Felipe de Mendoza, o de Castilla, como se hacía llamar ahora que había adquirido la ansiada legitimidad, el príncipe de España, país a punto de desmoronarse, bastardo y portador de secretos; ciertamente, Dios no había bendecido a su país con el mejor heredero a la corona. Débil, tímido, inocente e incapaz de ocultar correctamente sus emociones, siendo no muy difícil su sonrojo, algo que, además, minaba su virilidad, aunque esa cualidad era una que muchos le hubieran negado de conocer su secreto.

- Debo de reconocer que España para mí también resulta algo exótico, caluro y seco quizás, después de haber pasado toda mi vida allende mares, en la Banda Oriental – respondió él tras haber tomado su mano gentilmente y haber dejado el correspondiente beso, una fórmula de cortesía que en un principio le había resultado banal y teatral y que, entonces, sólo le parecía aburrido y carente de sentido –, aunque debo de reconocer que Rusia me resulta aún más desconocida que la metrópoli del Imperio de mi padre.

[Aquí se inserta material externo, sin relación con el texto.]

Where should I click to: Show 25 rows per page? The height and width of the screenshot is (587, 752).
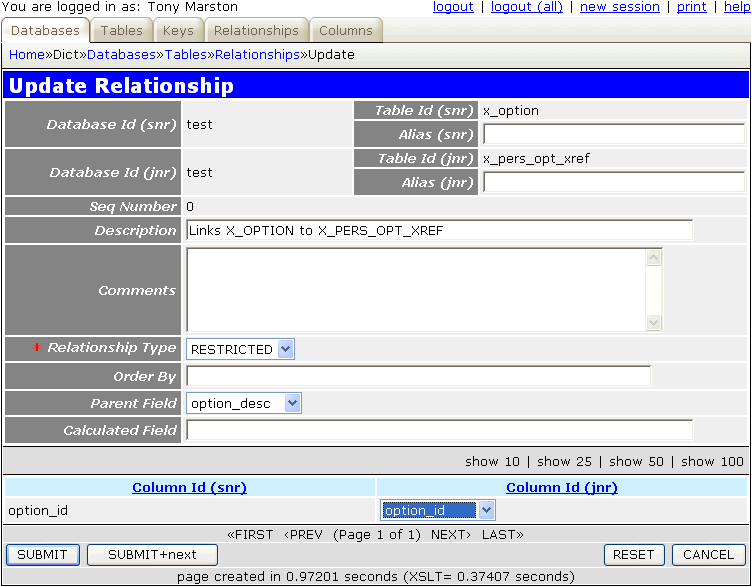click(x=564, y=461)
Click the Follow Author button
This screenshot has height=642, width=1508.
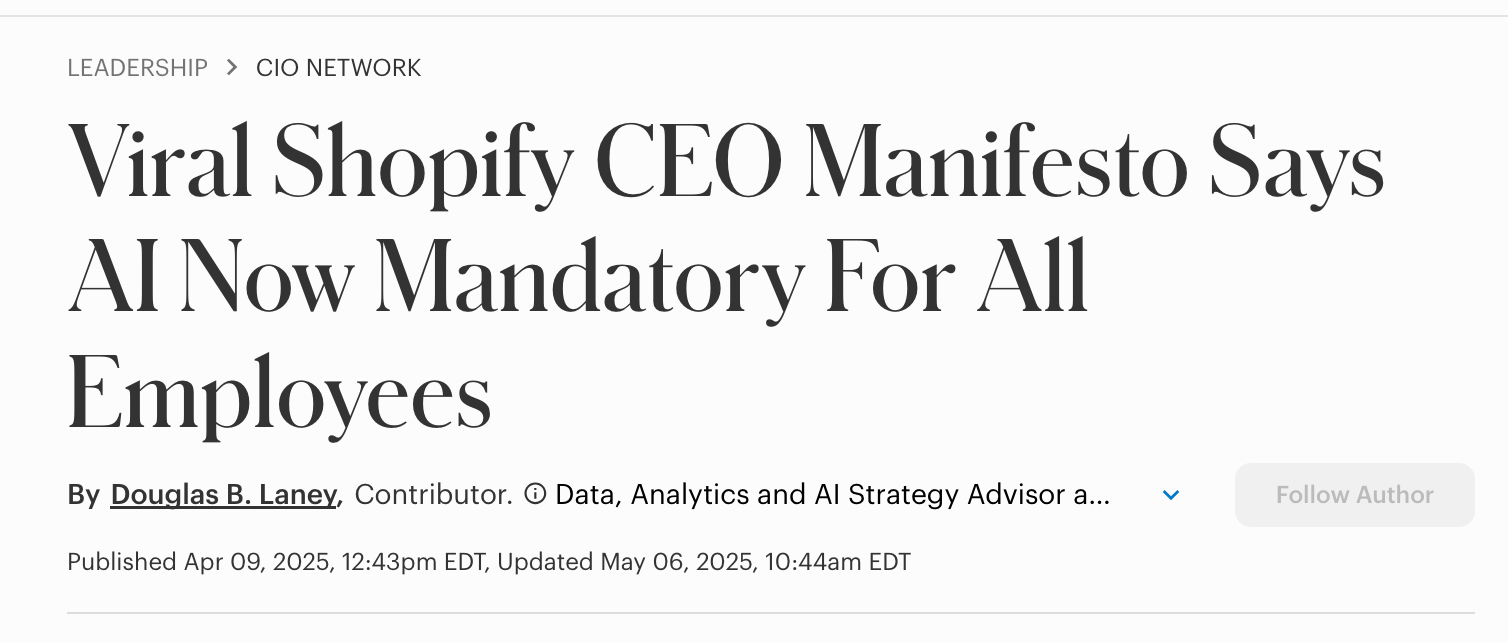click(1355, 495)
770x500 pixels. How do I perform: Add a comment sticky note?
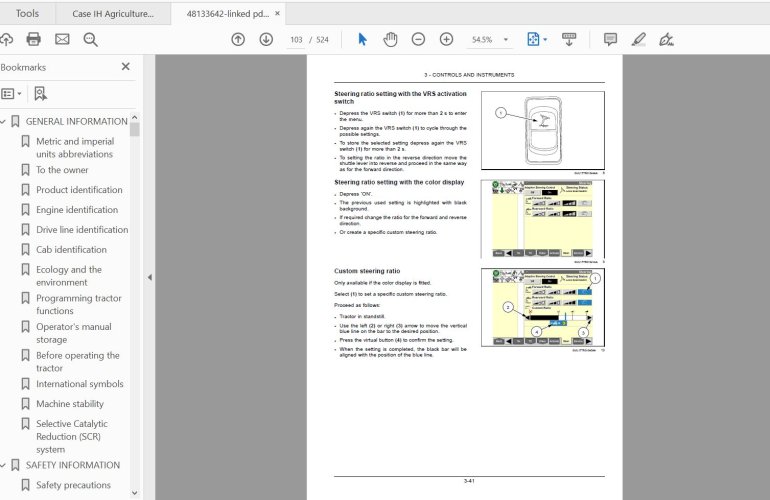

Tomaré una copa de vino, si no es molestia; un Burdeos, si existe la posibilidad – no podía decirse que tuviera marcada predilección por ese caldo rojizo, pero decantarse por la cerveza no parecía ser propio de su cargo, algo que lamentaba en gran medida, además de que, al pedir ese viñedo en particular, insinuaba tener un mínimo de entendimiento sobre enología. En ocasiones, Felipe se preguntaba por qué había abandonado su tierra, donde tenía todas las necesidades cubiertas y donde, sin duda, era más feliz y, aunque la respuesta era sencilla, el deber para con su padre, no lograba acallar esa angustia que surgía a veces en su pecho. Echaba de menos Minas y a sus amigos de la infancia -. Dígame, si no resulto inoportuno, ¿qué es lo que le trae a la lejana París? – si bien con sus palabras intentaba abrir una conversación que derivara en el porqué de aquel encuentro, si es que había un porqué siquiera, lo cierto es que le resultaba curioso que la zarina abandonase la ciudad del Neva para viajar a la capital gala, a cientos de leguas de distancia, dejando, seguramente, el gobierno en manos de otras personas; no le parecía oportuno abandonar un país a la ligera, por lo cual le llamaba la atención.